February may be the shortest month, but it was a busy one for commodity resin pricing.
Regional prices for polyethylene, PVC, solid polystyrene and PET bottle resin all finished higher for the month, while polypropylene took a dive.
Prices for all grades of PE were up 4 cents per pound in February, with PVC up 3 cents and solid PS and PET bottle resin each up an average of 2 cents, according to market sources contacted by Plastics News. The PP dip averaged 6 cents per pound.
The price increases played out against a larger market picture of higher global oil prices and a weaker U.S. dollar, according to Phil Karig, managing director of Mathelin Bay Associates in St. Louis.
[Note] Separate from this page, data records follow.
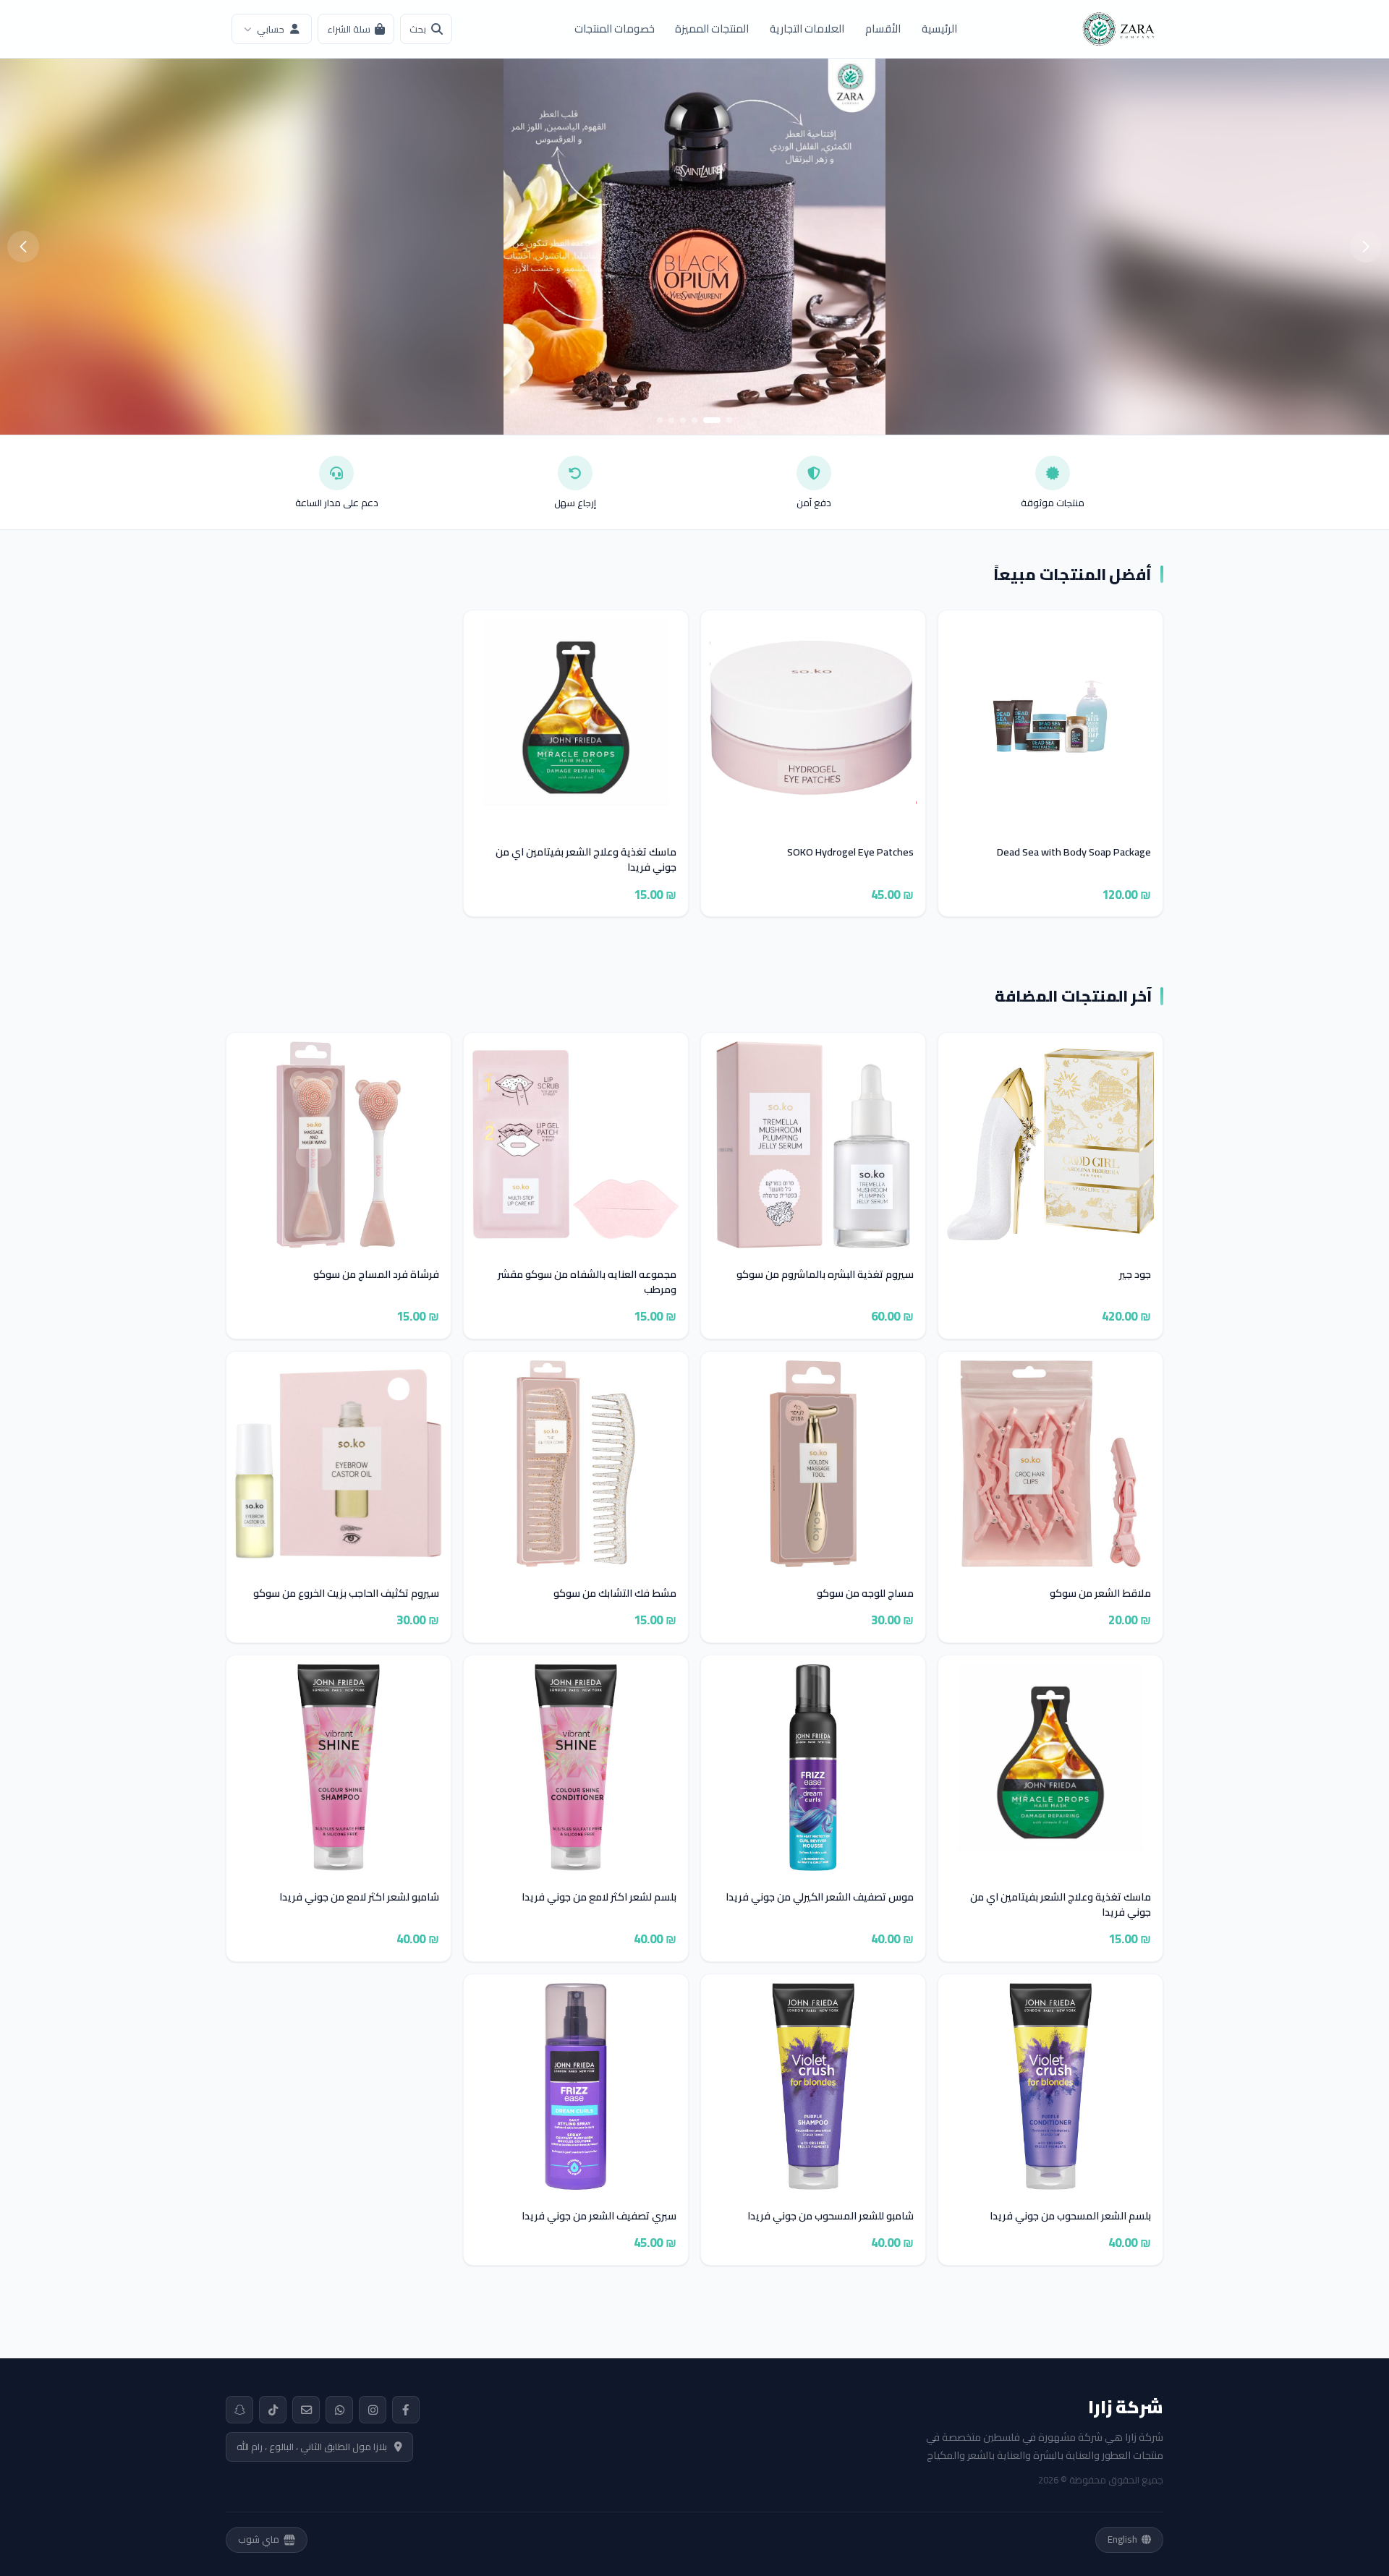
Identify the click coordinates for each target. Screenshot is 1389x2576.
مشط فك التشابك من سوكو (614, 1593)
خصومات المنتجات (614, 28)
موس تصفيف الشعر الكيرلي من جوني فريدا (820, 1897)
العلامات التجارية (807, 28)
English (1122, 2539)
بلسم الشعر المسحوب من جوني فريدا (1070, 2216)
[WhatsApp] (339, 2409)
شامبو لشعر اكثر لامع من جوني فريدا (359, 1897)
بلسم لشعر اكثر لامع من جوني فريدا (599, 1897)
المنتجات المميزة (712, 28)
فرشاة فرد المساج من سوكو (376, 1274)
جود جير (1135, 1274)
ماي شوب (258, 2539)
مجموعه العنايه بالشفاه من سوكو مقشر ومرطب (587, 1282)
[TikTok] (272, 2409)
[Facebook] (406, 2409)
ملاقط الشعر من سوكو (1100, 1593)
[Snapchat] (239, 2409)
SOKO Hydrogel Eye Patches (850, 852)
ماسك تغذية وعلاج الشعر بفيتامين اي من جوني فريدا (586, 860)
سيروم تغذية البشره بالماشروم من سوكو (825, 1274)
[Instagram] (372, 2409)
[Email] (306, 2409)
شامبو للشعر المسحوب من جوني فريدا (830, 2216)
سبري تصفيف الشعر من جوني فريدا (599, 2216)
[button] (729, 420)
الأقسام (883, 28)
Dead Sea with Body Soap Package (1074, 852)
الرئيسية (939, 28)
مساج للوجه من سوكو (865, 1593)
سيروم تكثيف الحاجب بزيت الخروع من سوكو (346, 1593)
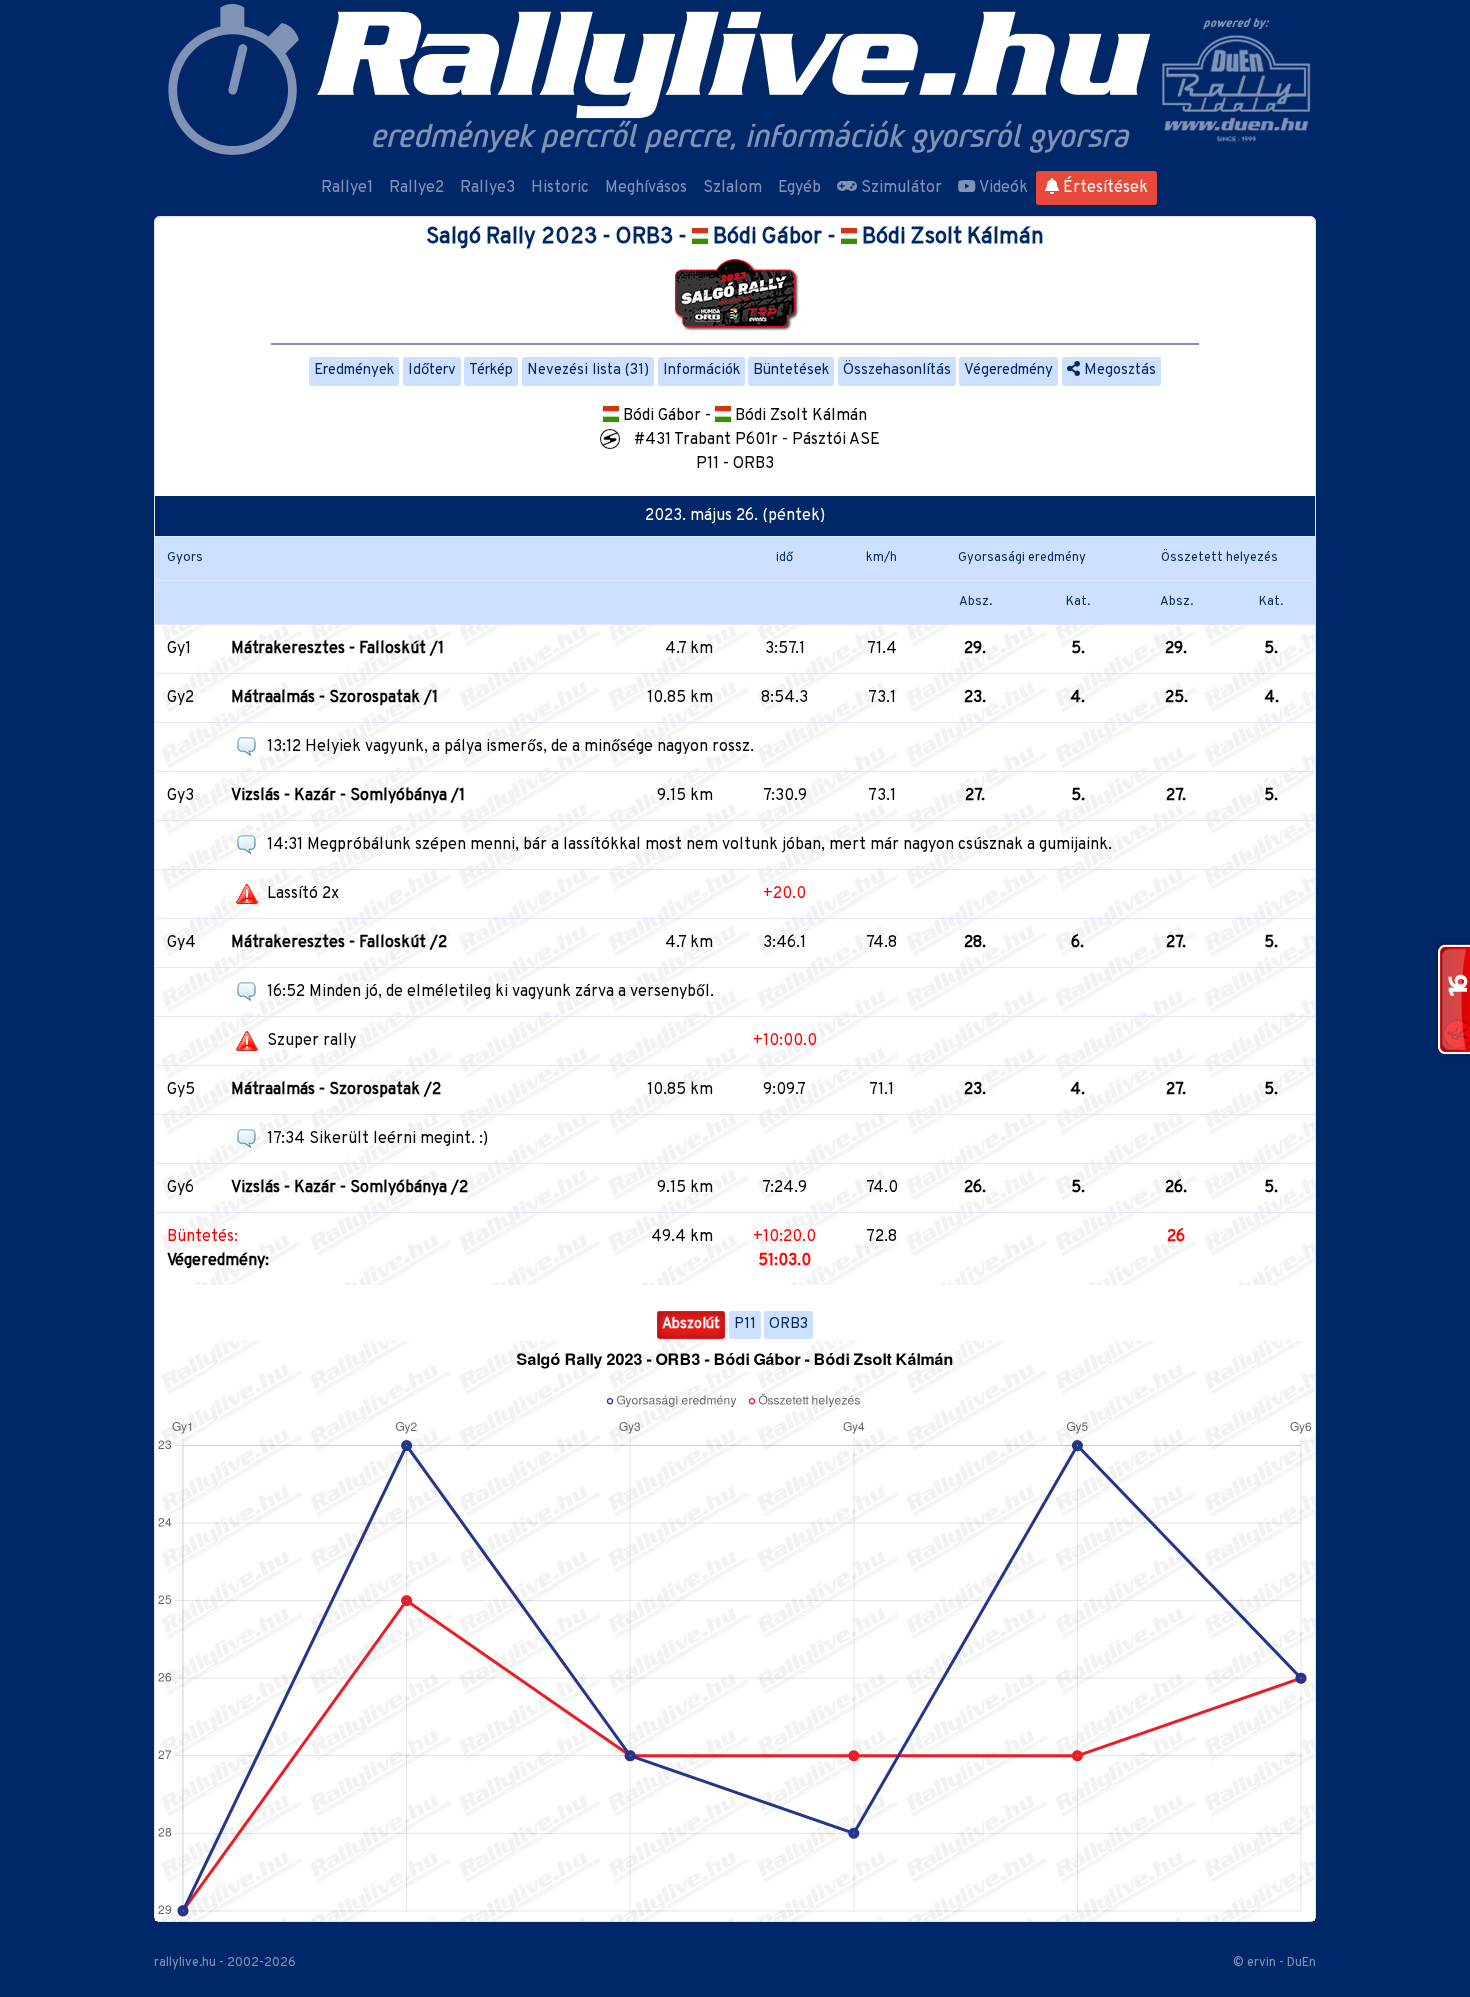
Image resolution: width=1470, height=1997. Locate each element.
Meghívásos (646, 188)
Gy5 (181, 1090)
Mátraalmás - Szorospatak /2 (336, 1090)
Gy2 (180, 698)
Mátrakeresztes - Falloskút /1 (337, 649)
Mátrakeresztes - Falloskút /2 (339, 943)
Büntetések (791, 370)
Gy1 (179, 649)
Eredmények (354, 370)
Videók (1002, 188)
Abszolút (691, 1324)
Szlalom (732, 188)
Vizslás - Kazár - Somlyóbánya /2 (349, 1188)
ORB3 (788, 1324)
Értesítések (1103, 188)
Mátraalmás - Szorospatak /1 (334, 698)
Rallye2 (416, 188)
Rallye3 (487, 188)
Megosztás (1118, 370)
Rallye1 (347, 188)
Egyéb (799, 188)
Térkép (491, 370)
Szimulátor (899, 188)
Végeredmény (1008, 370)
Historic (560, 188)
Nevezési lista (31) (588, 370)
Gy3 (180, 796)
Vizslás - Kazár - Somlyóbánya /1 (348, 796)
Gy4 (181, 943)
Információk (701, 370)
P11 (745, 1324)
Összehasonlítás (897, 370)
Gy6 (180, 1188)
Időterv (432, 370)
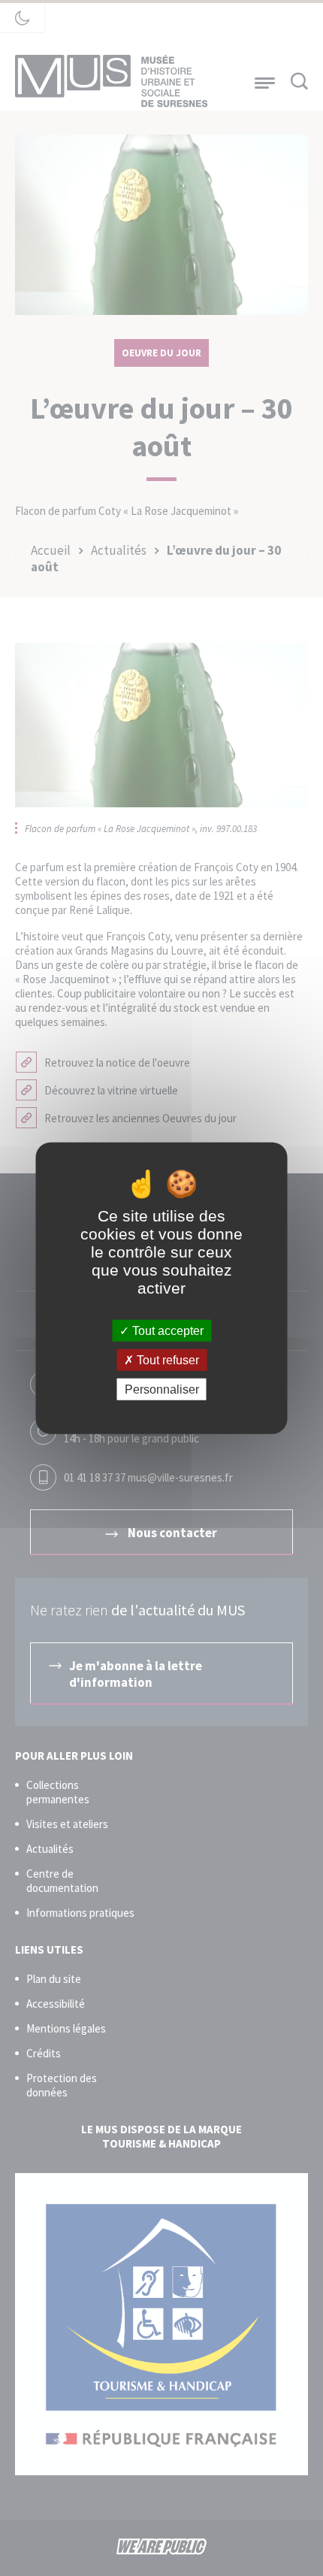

Since early March 2017, Brent crude oil prices are up about 14 percent, while the dollar has depreciated about 15 percent vs. the euro.
“There are always other impacts on resin pricing such as capacity utilization and anticipated growth of the market locally and globally,” Karig said. “But crude oil prices are the backdrop against which other price influences in the resin market play out against over time.”
Looking forward, he added, depreciation of the dollar is likely to stall for a time as the U.S. Federal Reserve starts raising interest rates more aggressively, which should put a ceiling on crude oil price increases and decrease upward pressure on resin prices.
Longer-term, though, if U.S. budget deficits continue to expand, inflation-driven impacts of oil prices on resin prices “will begin to pick up speed,” Karig said.
The 4-cent PE hike came after lower demand had sent prices down 3 cents in January. Prices for all grades of high, low and linear low density PE had been flat in November and December.
The February PE increase “was supplier driven more than anything,” said Mike Burns, a market analyst with Resin Technology Inc. in Fort Worth, Texas. He added that higher raw material prices played a role in the move, as well some production issues and higher export sales.
Market analyst David Barry with PetroChem Wire in Houston sees the February PE increases as “a short-term move.”
“The cold snap in January had a larger impact on PE operating rates than people thought,” he said in an email to Plastics News. The market has seen a number of non-weather-related force majeure declarations as well, Barry added, at assets operated by at least five PE makers.
“All of these production events are winding down as we get into March, so it's likely to be a month for suppliers to play catch-up and to possibly get more active on the export front,” he said. “The new plants have had little impact on the domestic supply balance that I can see, so I would imagine that most of that new output is going offshore.”
U.S./Canadian PE sales got off to a mixed start in January, according to the American Chemistry Council. Regional sales of HDPE were up almost 4 percent, with LLDPE sales rising 7.5 percent. But sales of LDPE had a rough month, slipping almost 9 percent.
For HDPE, domestic sales growth of 4 percent was dampened slightly by 2.5 percent export growth. In LLDPE, exports boomed 33 percent in January — fueled by new capacity added in 2017 — boosting domestic sales growth of almost 1 percent. LDPE's 6 percent domestic sales drop in January was worsened by a 17 percent plunge in export sales.